(A block of data)

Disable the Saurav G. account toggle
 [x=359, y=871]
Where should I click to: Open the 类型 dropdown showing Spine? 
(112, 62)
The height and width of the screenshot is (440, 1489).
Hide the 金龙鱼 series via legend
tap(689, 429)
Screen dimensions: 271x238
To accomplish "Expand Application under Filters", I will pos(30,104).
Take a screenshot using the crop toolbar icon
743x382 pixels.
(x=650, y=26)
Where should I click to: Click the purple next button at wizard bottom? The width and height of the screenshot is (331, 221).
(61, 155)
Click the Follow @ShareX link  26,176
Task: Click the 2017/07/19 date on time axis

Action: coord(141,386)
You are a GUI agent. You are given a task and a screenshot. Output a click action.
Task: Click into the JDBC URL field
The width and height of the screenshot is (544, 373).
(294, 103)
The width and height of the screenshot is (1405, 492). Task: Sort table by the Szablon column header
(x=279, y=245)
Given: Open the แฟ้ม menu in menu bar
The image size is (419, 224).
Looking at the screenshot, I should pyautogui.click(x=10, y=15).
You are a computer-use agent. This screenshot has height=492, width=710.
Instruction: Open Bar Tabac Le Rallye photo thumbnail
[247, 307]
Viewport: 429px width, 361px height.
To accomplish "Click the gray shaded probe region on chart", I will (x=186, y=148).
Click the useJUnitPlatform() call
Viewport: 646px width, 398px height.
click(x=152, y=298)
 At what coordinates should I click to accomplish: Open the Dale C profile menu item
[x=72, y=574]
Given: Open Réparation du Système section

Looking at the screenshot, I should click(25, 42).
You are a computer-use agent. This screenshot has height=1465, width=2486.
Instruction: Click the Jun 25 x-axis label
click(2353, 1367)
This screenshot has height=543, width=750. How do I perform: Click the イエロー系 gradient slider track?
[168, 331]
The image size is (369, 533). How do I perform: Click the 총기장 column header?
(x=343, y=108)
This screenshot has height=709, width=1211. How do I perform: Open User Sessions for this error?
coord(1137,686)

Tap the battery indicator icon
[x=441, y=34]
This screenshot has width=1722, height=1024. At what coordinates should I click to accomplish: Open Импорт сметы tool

Given request - Lay out every line of the material above as a numbered list, skipping the blank lines.

Finished answer -
1. Disable the Saurav G. account toggle
2.  [x=359, y=871]
3. Where should I click to: Open the 类型 dropdown showing Spine? 
4. (112, 62)
5. The height and width of the screenshot is (440, 1489).
6. Hide the 金龙鱼 series via legend
7. tap(689, 429)
8. Screen dimensions: 271x238
9. To accomplish "Expand Application under Filters", I will pos(30,104).
10. Take a screenshot using the crop toolbar icon
11. 743x382 pixels.
12. (x=650, y=26)
13. Where should I click to: Click the purple next button at wizard bottom? The width and height of the screenshot is (331, 221).
14. (61, 155)
15. Click the Follow @ShareX link  26,176
16. Task: Click the 2017/07/19 date on time axis
17. Action: coord(141,386)
18. You are a GUI agent. You are given a task and a screenshot. Output a click action.
19. Task: Click into the JDBC URL field
20. The width and height of the screenshot is (544, 373).
21. (294, 103)
22. The width and height of the screenshot is (1405, 492). Task: Sort table by the Szablon column header
23. (x=279, y=245)
24. Given: Open the แฟ้ม menu in menu bar
25. The image size is (419, 224).
26. Looking at the screenshot, I should pyautogui.click(x=10, y=15).
27. You are a computer-use agent. This screenshot has height=492, width=710.
28. Instruction: Open Bar Tabac Le Rallye photo thumbnail
29. [247, 307]
30. Viewport: 429px width, 361px height.
31. To accomplish "Click the gray shaded probe region on chart", I will (x=186, y=148).
32. Click the useJUnitPlatform() call
33. Viewport: 646px width, 398px height.
34. click(x=152, y=298)
35.  At what coordinates should I click to accomplish: Open the Dale C profile menu item
36. [x=72, y=574]
37. Given: Open Réparation du Système section
38. Looking at the screenshot, I should click(25, 42).
39. You are a computer-use agent. This screenshot has height=1465, width=2486.
40. Instruction: Click the Jun 25 x-axis label
41. click(2353, 1367)
42. This screenshot has height=543, width=750. How do I perform: Click the イエロー系 gradient slider track?
43. [168, 331]
44. The image size is (369, 533). How do I perform: Click the 총기장 column header?
45. (x=343, y=108)
46. This screenshot has height=709, width=1211. How do I perform: Open User Sessions for this error?
47. coord(1137,686)
48. Tap the battery indicator icon
49. [x=441, y=34]
50. This screenshot has width=1722, height=1024. At what coordinates should I click to accomplish: Open Импорт сметы tool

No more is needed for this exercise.